Sign up to join this community
Let $X,Y$ be separable and metrizable, with $Y$ Polish, and suppose there is a topological quotient map $f:X\to Y$ with compact fibers. Is $X$ Polish?
I have a specific space in mind, so if the answer is no and some extra criterion comes to mind ($Y$ is not locally compact, and $f$ is not a fiber bundle), I would appreciate it.
I think the answer is no. Consider the following subsets of the Euclidean plane.
Let $X_0 = \{(p,q)\in (\mathbb R\setminus \mathbb Q)\times \mathbb R: 0\le p \le 1, 0 \le q \le 1 \}$, $X_1 = \{(p,q)\in ( \mathbb Q)\times \mathbb R: 0\le p \le 1, -1 \le q \le 0 \}$,
Let $X=X_0\cup X_1$, $Y=[0,1]$, and let $f$ be the projection.

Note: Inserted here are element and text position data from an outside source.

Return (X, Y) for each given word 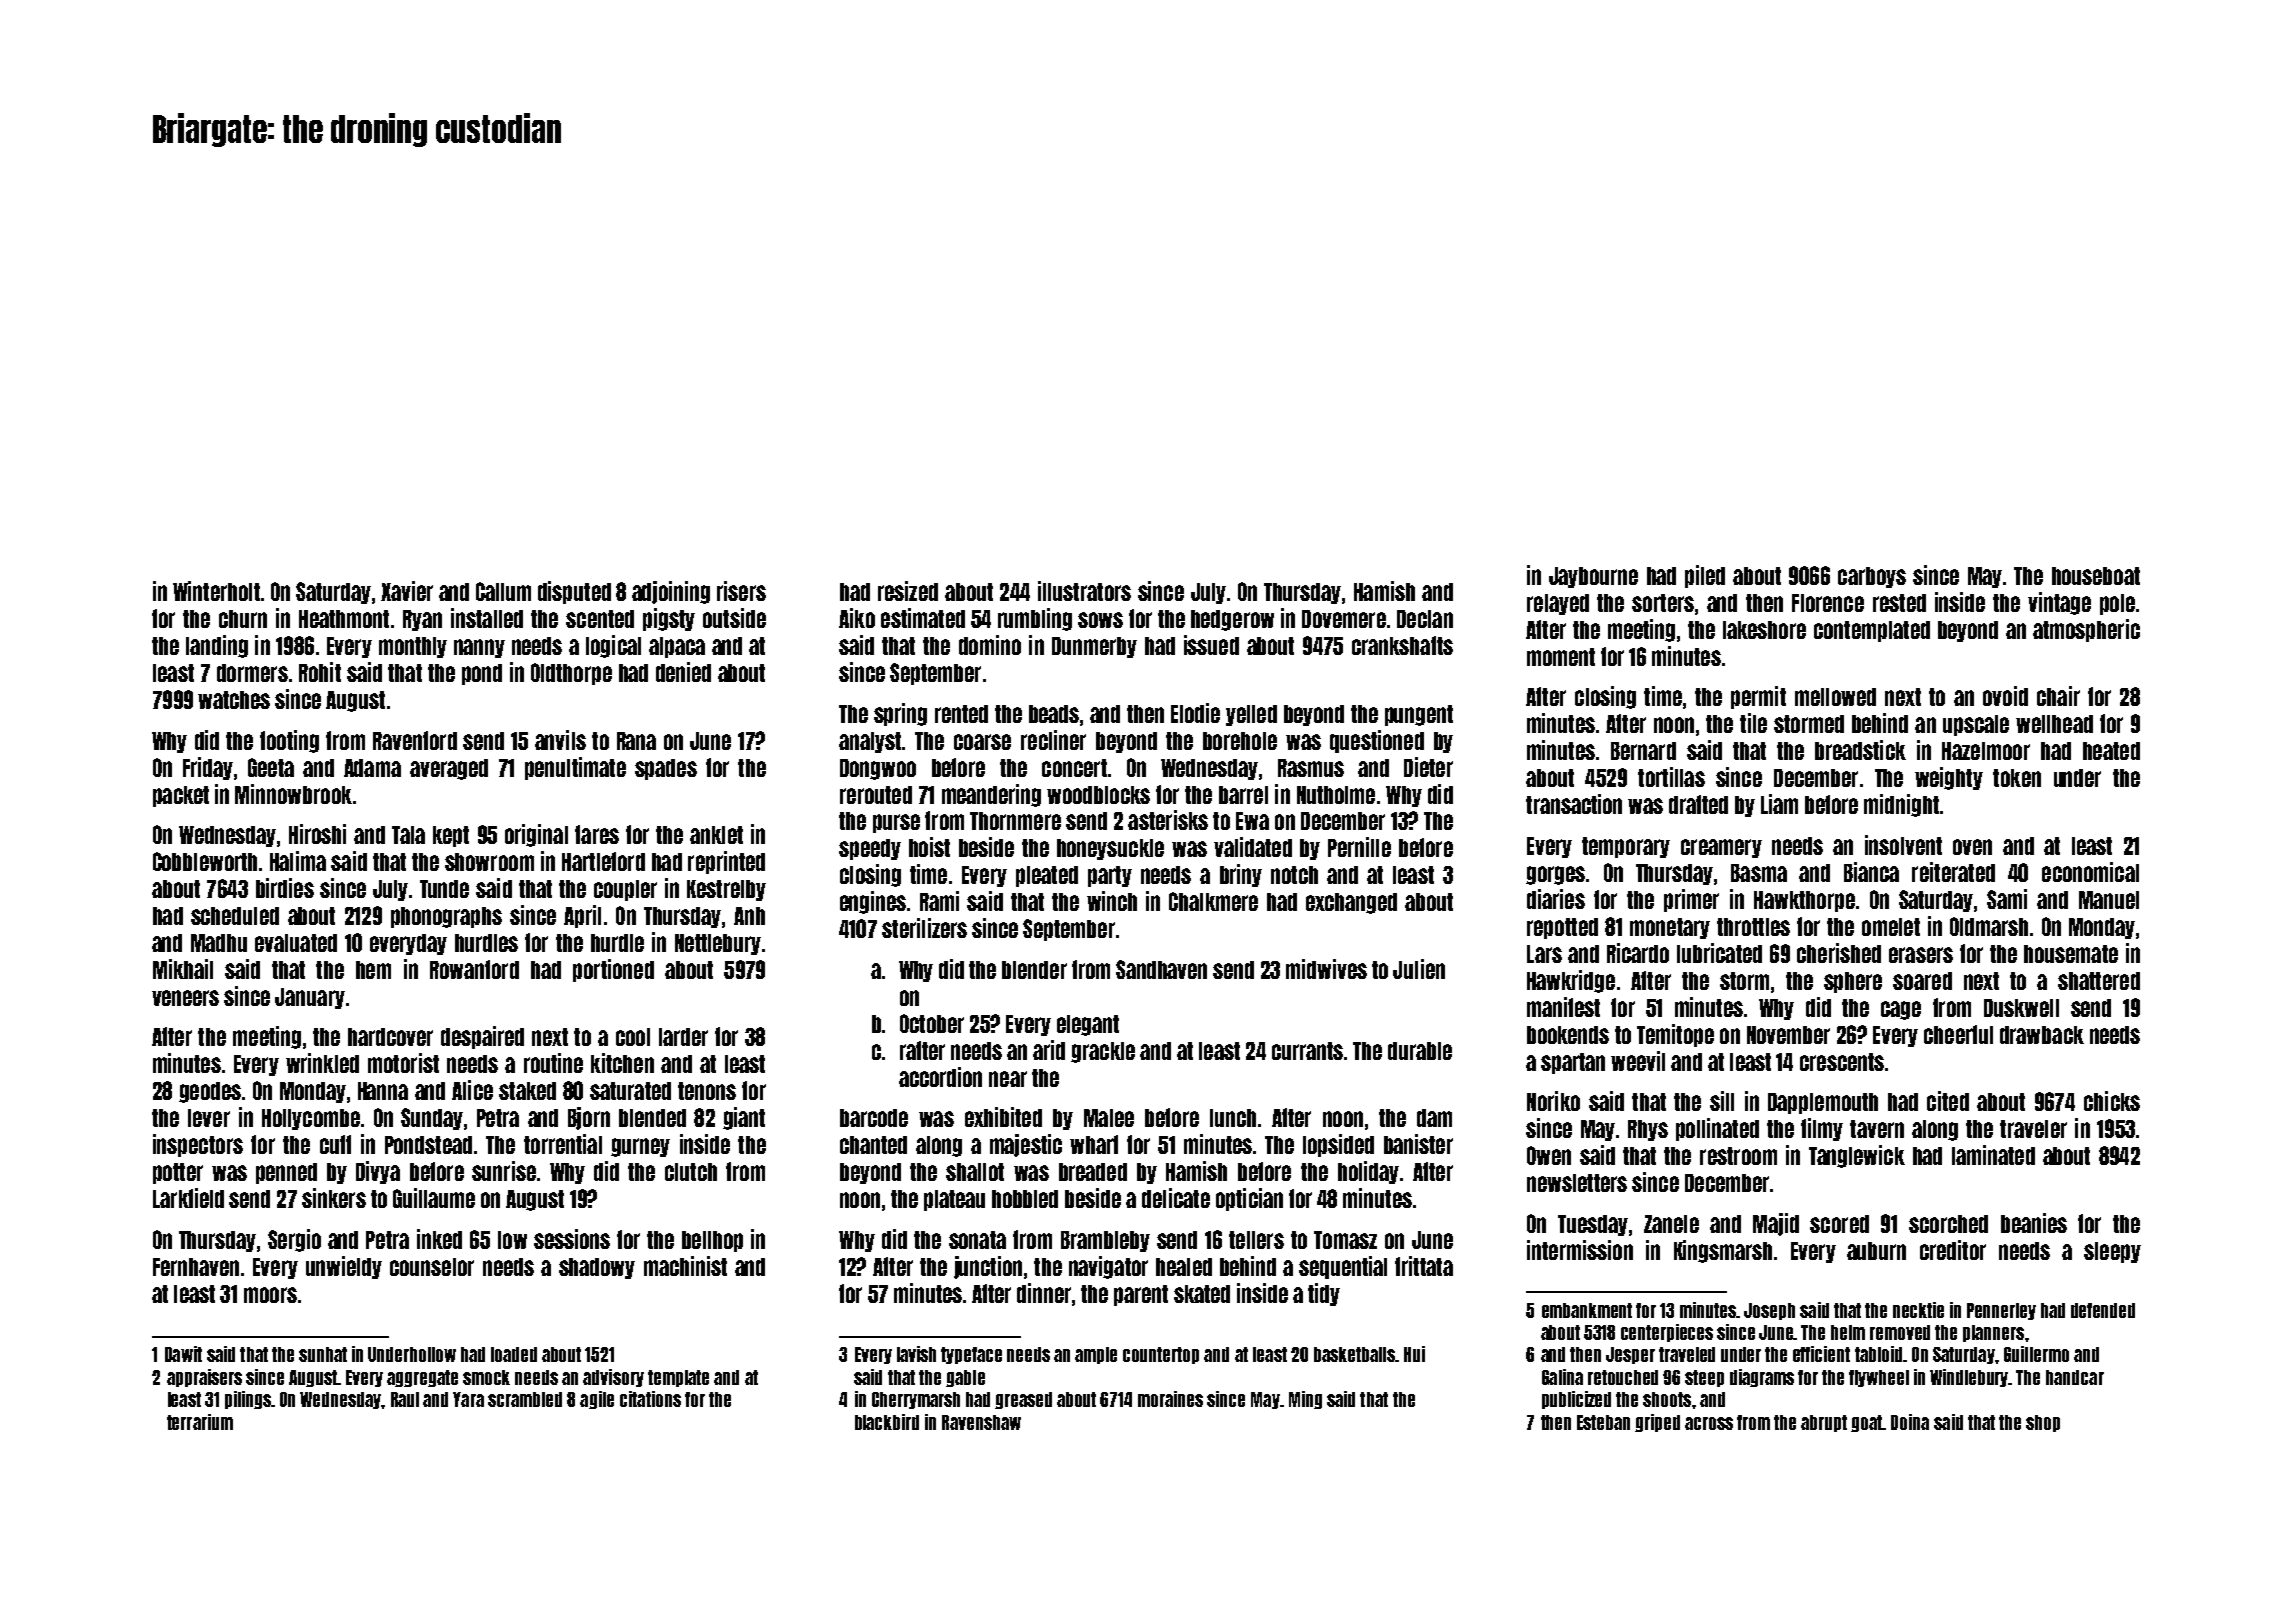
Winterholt (216, 591)
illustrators (1084, 591)
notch (1294, 875)
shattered (2099, 981)
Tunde (444, 889)
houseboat (2096, 576)
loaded (514, 1354)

(ADDED: $X$ is not Polish, as $X$ contains a closed subset homeomorphic to $\mathbb Q$. Closed subsets of Polish spaces are Polish, but $\mathbb Q$ is not.)
$X$ need not be Polish; here's a counterexample:
Let $Y$ be the real line with its usual topology, and let $A$ be an arbitrary subset of $Y$. (I'll specialize $A$ later, but for now, let it be arbitrary.) Let $$ X=\{(a,b)\in Y\times[0,1]:b=0\text{ or }a\in A\}. $$ Then the projection $(a,b)\mapsto a$ is a topological quotient map. Its fibers are copies of $[0,1]$ (over the points in $A$) and singletons (over the other points of $Y$), so they are compact. $X$ is a separable metric space, a subspace of $Y\times[0,1]$.
What remains is to see whether $X$ is Polish. Since it's a subspace of $Y\times[0,1]$, it will be metrizable by a complete metric (and therefore Polish) if and only if it is a $G_\delta$ subset of $Y\times[0,1]$. There are only $\mathfrak c$ (the cardinality of the continuum $G_\delta$ subsets of $Y\times[0,1]$, and there are $2^{\mathfrak c}$ different possibilities for $A$, all yielding different sets $X$. So, for most choices of $A$, the resulting $X$ sill not be Polish.